Records excerpted from a collection
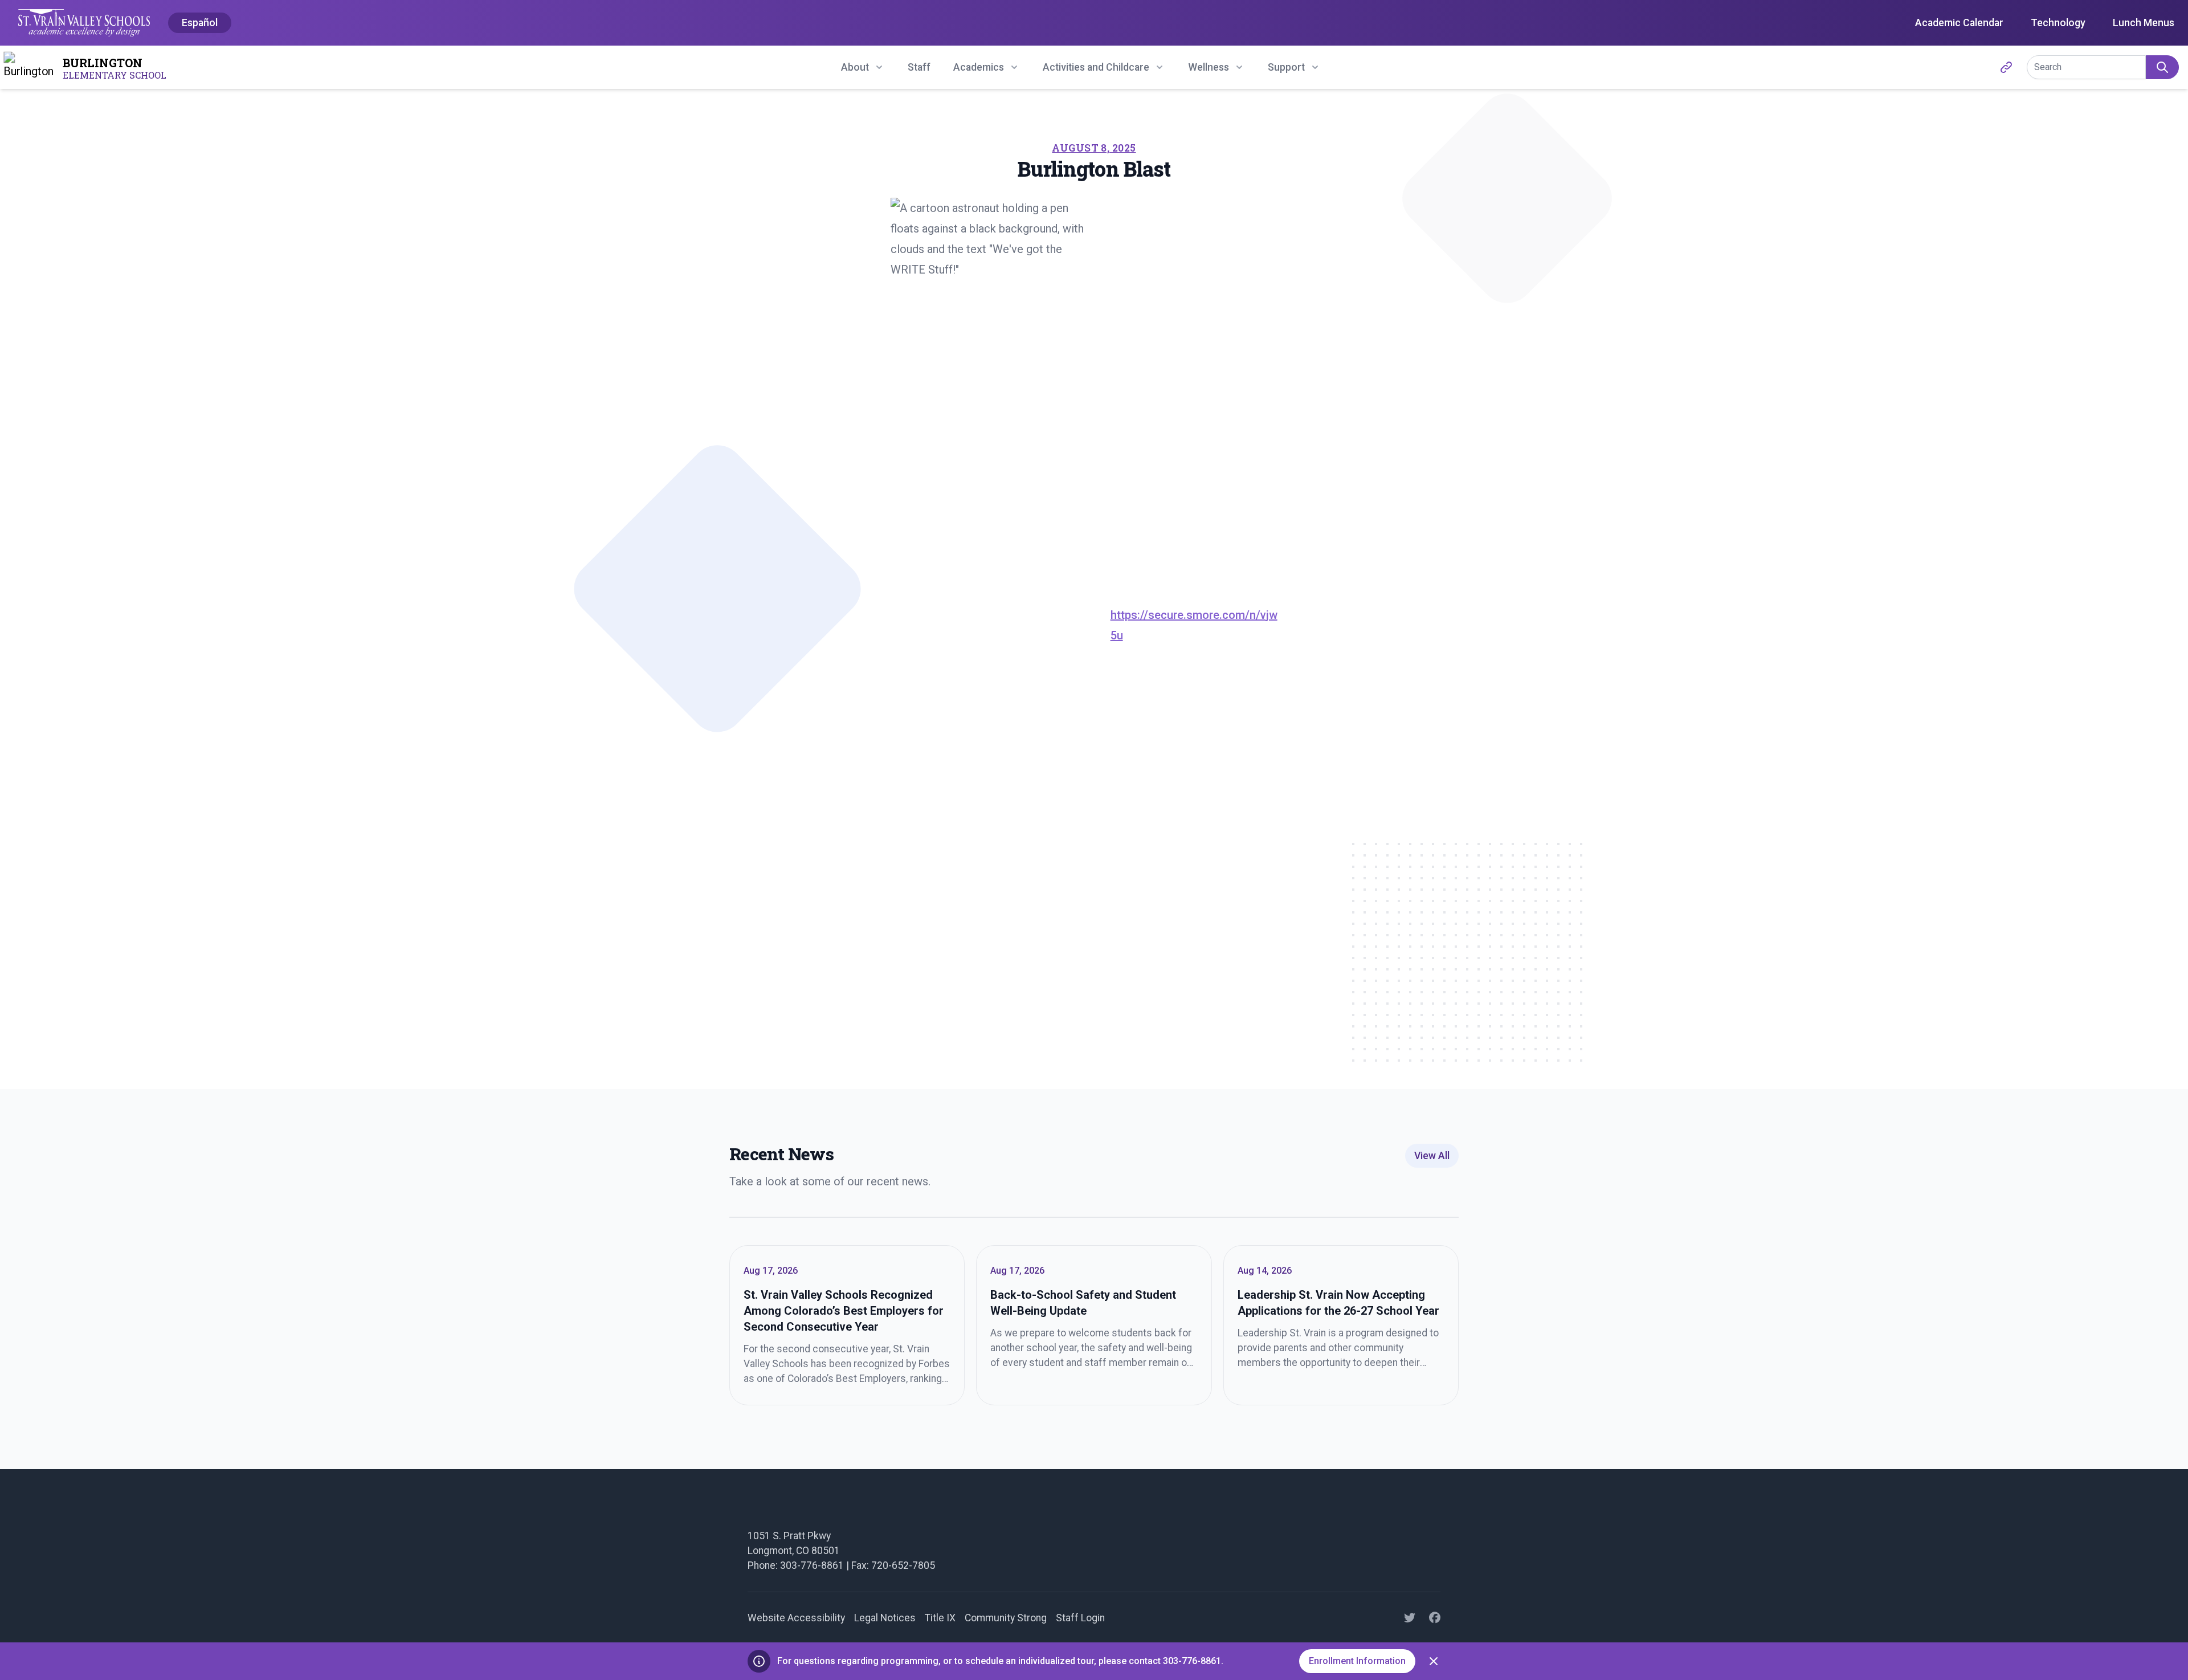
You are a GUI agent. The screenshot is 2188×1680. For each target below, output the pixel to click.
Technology (2058, 22)
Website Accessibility (796, 1618)
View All (1432, 1155)
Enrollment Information (1357, 1660)
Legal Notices (885, 1618)
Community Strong (1006, 1618)
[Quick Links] (2006, 67)
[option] (199, 23)
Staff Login (1080, 1618)
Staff (919, 67)
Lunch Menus (2143, 22)
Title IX (940, 1618)
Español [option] (200, 22)
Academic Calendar (1959, 22)
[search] (2162, 67)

• _Activity_
Print exactly, and only, the lines running from the one that contains "Technology (2058, 22)" to the last line of the records above.

• _Response to the exercise_
Technology (2058, 22)
Website Accessibility (796, 1618)
View All (1432, 1155)
Enrollment Information (1357, 1660)
Legal Notices (885, 1618)
Community Strong (1006, 1618)
[Quick Links] (2006, 67)
[option] (199, 23)
Staff Login (1080, 1618)
Staff (919, 67)
Lunch Menus (2143, 22)
Title IX (940, 1618)
Español [option] (200, 22)
Academic Calendar (1959, 22)
[search] (2162, 67)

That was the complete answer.